A minor, but revealing, example is Pitsula's discussion of the role of CPF visitors--women volunteers who investigated the circumstances of families applying for CPF allowances to determine their need and worthiness of aid. Pitsula tells us that these women "saw themselves as friendly visitors, not mean-spirited inquisitors" (p. 189). There is no hint of the conclusions reached by other historians that the visitors used their authority to impose middle-class norms of morality. For example, Nancy Christie argues in Engendering the State: Family, Work, and Welfare in Canada (2000) that visitors dispensed advice on moral behavior, finances, the law, and proper mothering techniques; and Desmond Morton's Fight or Pay: Soldiers' Families in the Great War (2004) argues that because the CPF functioned as a private charity, its officers were able to impose certain standards of behavior. As Morton explains, a government agency could not discriminate against those whose behavior might classify them as undeserving but a private charity certainly could. CPF visitors accordingly investigated applicants to determine need and recipients to provide moral regulation. This was regulation with teeth: servicemen's wives who stepped out with other men in their husbands' absence could have their allowances suspended.

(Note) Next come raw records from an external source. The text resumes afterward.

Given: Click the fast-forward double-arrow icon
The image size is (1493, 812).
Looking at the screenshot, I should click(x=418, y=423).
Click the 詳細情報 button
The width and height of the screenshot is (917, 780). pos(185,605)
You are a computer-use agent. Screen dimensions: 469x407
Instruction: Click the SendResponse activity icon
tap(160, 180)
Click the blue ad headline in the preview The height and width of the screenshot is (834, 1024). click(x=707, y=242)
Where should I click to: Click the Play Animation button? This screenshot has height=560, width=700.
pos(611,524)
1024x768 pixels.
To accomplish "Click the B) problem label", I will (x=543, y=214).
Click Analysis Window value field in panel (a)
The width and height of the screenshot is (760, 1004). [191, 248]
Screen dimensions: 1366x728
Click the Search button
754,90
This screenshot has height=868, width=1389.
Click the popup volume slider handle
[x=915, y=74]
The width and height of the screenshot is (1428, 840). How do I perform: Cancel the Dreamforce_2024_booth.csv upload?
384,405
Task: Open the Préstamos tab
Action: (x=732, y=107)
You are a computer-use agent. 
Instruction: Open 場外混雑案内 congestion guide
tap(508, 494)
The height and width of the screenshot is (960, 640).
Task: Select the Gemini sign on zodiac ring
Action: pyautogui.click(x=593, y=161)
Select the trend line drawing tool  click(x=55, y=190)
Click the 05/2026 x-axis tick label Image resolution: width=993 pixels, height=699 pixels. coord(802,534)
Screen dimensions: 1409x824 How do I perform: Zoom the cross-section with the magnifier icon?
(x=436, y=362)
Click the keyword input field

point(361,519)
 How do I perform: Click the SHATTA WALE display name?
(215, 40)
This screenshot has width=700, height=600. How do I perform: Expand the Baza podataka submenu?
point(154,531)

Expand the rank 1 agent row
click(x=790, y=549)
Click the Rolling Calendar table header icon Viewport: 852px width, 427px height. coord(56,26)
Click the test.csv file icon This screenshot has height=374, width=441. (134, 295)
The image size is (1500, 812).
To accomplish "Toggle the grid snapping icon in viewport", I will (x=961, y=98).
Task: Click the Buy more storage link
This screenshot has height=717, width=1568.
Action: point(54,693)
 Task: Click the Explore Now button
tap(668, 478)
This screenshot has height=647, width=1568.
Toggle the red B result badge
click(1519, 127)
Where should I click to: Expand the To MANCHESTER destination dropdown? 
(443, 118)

Other voluntary organizations, Pitsula argues, were "too poorly funded and disorganized to get the job done. Government had to take charge, put efficient organization in place, and tell citizens what to do" (p. 174). He also claims that donor fatigue was another factor requiring government to take over private philanthropy. Ottawa did not pass its War Charities Act until September 1917, however, and as late as March 1918 the Regina Board to Regulate Public Contributions was still operating without federal interference. Moreover, if donor fatigue was a significant factor prompting the board's formation in April 1916, how do we account for the fact that the November 1917 Victory Loan was so largely oversubscribed? Saskatchewan's target was $12 million, but the province raised $21.7 million (pp. 190-191). People clearly were willing to get by with less, if sufficiently motivated.
Regarding conscription, there was a clear relationship between lagging voluntary enlistment after 1916 and Ottawa's 1917 Military Service Act. Pitsula offers some vivid descriptions of the pressure applied to entice recruits and public expressions of support for conscription, but he does not acknowledge the reactionary nature of Ottawa's response to lagging voluntary enlistment. There is no comment on the highly inefficient recruiting system imposed by Minister of Militia Sam Hughes, a consequence of which was the raising in February 1916 of a third Saskatchewan infantry unit, the 195th (City of Regina) Battalion, at a time when dwindling enlistment threatened the ability to maintain its two predecessors, the 28th and 68th battalions.
Some of the book's key arguments thus remain unconvincing, and the author's research methodology raises some concern. While Pitsula has carried out an impressive volume of research into the Regina newspapers of the period, there is very little explanation of his methodology except to say that "read critically, newspapers are a rich source of information for what people in the community were thinking and doing" (p. 20). The problem is that the vast majority of the book's content is based almost exclusively on newspapers, and there is not nearly enough critical reading of these sources. Too many chapters include masses of detail from the newspapers with weak transitions and little analysis of their significance. As for other sources, use of relevant secondary works is superficial at best. Chapters describing the role played by Saskatchewan's soldiers in the fighting overseas are based almost exclusively on Donald George Scott Calder's dated regimental history of the 28th Battalion--The History of the 28th (Northwest) Battalion, CEF (October 1914-June 1919) From the Memoirs of Brigadier General Alexander Ross (1961)--and include little more than sparse summaries relying on a few meaty quotations. To cite another example, a lengthy section on the Spanish influenza epidemic fails to note Esyllt Jones's Influenza 1918: Disease, Death, and Struggle in Winnipeg (2007), although her book is listed in the bibliography.
This omission is symptomatic of a larger problem. The failure to offer any meaningful comparison with other cities makes it impossible to determine whether Regina's war experience really was distinctive, as the author claims. Patriotic service, ethnic strife, and debates over conscription, female suffrage, and prohibition had an impact on Canadians across the country. The portrayal of "western" Canadian views on national questions might be the most valuable element of this account, but the problematic use of sources provokes doubt as to the accuracy of Pitsula's conclusions. For All We Have and Are makes a worthwhile contribution to the literature, but John Herd Thompson's The Harvests of War: The Prairie West, 1914-1918 (1978) remains the most useful work on this region during the Great War.
. Statutes of Canada 1917, ch. 38, s. 7-8 George V, RA. September 20, 1917, quoted in Rod Watson, "Charity and the Canadian Income Tax: An Erratic History," The Philanthropist 5, no. 1 (1985), p. 15n25.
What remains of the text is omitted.